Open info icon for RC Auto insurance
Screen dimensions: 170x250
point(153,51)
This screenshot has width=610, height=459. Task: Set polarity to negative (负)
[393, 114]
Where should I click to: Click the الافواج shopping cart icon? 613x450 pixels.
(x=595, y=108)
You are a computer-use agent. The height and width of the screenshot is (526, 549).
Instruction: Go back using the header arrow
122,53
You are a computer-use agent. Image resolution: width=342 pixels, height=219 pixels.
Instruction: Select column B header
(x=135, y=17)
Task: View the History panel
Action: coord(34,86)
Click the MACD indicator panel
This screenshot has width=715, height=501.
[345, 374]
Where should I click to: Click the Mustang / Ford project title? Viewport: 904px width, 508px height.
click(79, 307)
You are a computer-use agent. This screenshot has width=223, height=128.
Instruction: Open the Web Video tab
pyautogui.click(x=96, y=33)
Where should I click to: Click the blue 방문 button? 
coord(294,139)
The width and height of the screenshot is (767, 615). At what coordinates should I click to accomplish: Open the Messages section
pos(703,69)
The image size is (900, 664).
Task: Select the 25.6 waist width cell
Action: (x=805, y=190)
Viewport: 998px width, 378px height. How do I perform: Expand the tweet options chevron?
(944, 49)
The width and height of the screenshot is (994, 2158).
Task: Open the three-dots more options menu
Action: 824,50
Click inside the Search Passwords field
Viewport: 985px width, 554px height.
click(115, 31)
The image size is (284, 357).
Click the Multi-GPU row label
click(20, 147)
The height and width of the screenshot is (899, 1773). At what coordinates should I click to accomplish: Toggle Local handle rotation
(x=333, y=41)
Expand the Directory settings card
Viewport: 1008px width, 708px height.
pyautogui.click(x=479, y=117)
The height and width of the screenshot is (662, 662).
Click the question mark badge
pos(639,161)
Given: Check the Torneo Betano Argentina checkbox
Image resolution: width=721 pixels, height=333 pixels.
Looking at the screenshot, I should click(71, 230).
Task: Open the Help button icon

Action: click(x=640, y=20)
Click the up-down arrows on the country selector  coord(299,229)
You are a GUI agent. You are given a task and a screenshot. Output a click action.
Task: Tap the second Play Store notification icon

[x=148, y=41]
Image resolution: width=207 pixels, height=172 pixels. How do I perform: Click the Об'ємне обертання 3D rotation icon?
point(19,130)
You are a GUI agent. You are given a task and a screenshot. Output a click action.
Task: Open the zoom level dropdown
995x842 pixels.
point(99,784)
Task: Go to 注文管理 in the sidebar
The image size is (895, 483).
━━━━━━━━
# SHORT EXERCISE:
Rewrite the listing above as a numbered list with one entry per line, leaving out any blank lines.

# RESULT FOR THIS EXERCISE:
1. Open info icon for RC Auto insurance
2. Screen dimensions: 170x250
3. point(153,51)
4. This screenshot has width=610, height=459. Task: Set polarity to negative (负)
5. [393, 114]
6. Where should I click to: Click the الافواج shopping cart icon? 613x450 pixels.
7. (x=595, y=108)
8. You are a computer-use agent. The height and width of the screenshot is (526, 549).
9. Instruction: Go back using the header arrow
10. 122,53
11. You are a computer-use agent. Image resolution: width=342 pixels, height=219 pixels.
12. Instruction: Select column B header
13. (x=135, y=17)
14. Task: View the History panel
15. Action: coord(34,86)
16. Click the MACD indicator panel
17. This screenshot has width=715, height=501.
18. [345, 374]
19. Where should I click to: Click the Mustang / Ford project title? Viewport: 904px width, 508px height.
20. click(79, 307)
21. You are a computer-use agent. This screenshot has width=223, height=128.
22. Instruction: Open the Web Video tab
23. pyautogui.click(x=96, y=33)
24. Where should I click to: Click the blue 방문 button? 
25. coord(294,139)
26. The width and height of the screenshot is (767, 615). At what coordinates should I click to accomplish: Open the Messages section
27. pos(703,69)
28. The image size is (900, 664).
29. Task: Select the 25.6 waist width cell
30. Action: (x=805, y=190)
31. Viewport: 998px width, 378px height. How do I perform: Expand the tweet options chevron?
32. (944, 49)
33. The width and height of the screenshot is (994, 2158).
34. Task: Open the three-dots more options menu
35. Action: 824,50
36. Click inside the Search Passwords field
37. Viewport: 985px width, 554px height.
38. click(115, 31)
39. The image size is (284, 357).
40. Click the Multi-GPU row label
41. click(20, 147)
42. The height and width of the screenshot is (899, 1773). At what coordinates should I click to accomplish: Toggle Local handle rotation
43. (x=333, y=41)
44. Expand the Directory settings card
45. Viewport: 1008px width, 708px height.
46. pyautogui.click(x=479, y=117)
47. The height and width of the screenshot is (662, 662).
48. Click the question mark badge
49. pos(639,161)
50. Given: Check the Torneo Betano Argentina checkbox
51. Image resolution: width=721 pixels, height=333 pixels.
52. Looking at the screenshot, I should click(71, 230).
53. Task: Open the Help button icon
54. Action: click(x=640, y=20)
55. Click the up-down arrows on the country selector  coord(299,229)
56. You are a GUI agent. You are given a task and a screenshot. Output a click action.
57. Task: Tap the second Play Store notification icon
58. [x=148, y=41]
59. Image resolution: width=207 pixels, height=172 pixels. How do I perform: Click the Об'ємне обертання 3D rotation icon?
60. point(19,130)
61. You are a GUI agent. You are given a task and a screenshot. Output a click action.
62. Task: Open the zoom level dropdown
63. 995x842 pixels.
64. point(99,784)
65. Task: Go to 注文管理 in the sidebar
66. The image size is (895, 483).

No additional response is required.